His strength won him popularity, but his good-nature, his wit, his skill in debate, his stories, were still more efficient in gaining him good-will. People liked to have him around, and voted him a good fellow to work with. Yet such were the conditions of his life at this time that, in spite of his popularity, nothing was open to him but hard manual labor. To take the first job which he happened upon—rail-splitting, ploughing, lumbering, boating, store-keeping—and make the most of it, thankful if thereby he earned his bed and board and yearly suit of jeans, was apparently all there was before Abraham Lincoln in 1830, when he started out for himself.
LINCOLN, OFFUTT, AND GREEN ON THE FLATBOAT AT NEW SALEM.

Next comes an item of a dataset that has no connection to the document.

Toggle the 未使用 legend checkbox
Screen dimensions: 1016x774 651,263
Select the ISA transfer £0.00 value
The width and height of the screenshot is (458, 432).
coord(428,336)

From a painting in the State Capitol, Springfield, Illinois. This picture is crude and inaccurate. The flatboat built by Lincoln, and by him piloted to New Orleans, was larger than the one here portrayed, and the structure over the dam belittles the real mill. There was not only a grist-mill, but also a saw-mill. The mill was built in 1829. March 5, 1830, we find John Overstreet averring before the County Commissioners “that John Cameron and James Rutledge have erected a mill-dam on the Sangamon River which obstructs the navigation of said river;” and Cameron and Rutledge are ordered to alter the dam so as to restore “safe navigation.” James M. Rutledge of Petersburg, a nephew of the mill-owner, helped build the mill, and says: “The mill was a frame structure, and was solidly built. They used to grind corn mostly, though some flour was made. At times they would run day and night. The saw-mill had an old-fashioned upright saw, and stood on the bank.” For a time this mill was operated by Denton Offutt, under the supervision of Lincoln. A few stakes, a part of the old dam, still show at low water.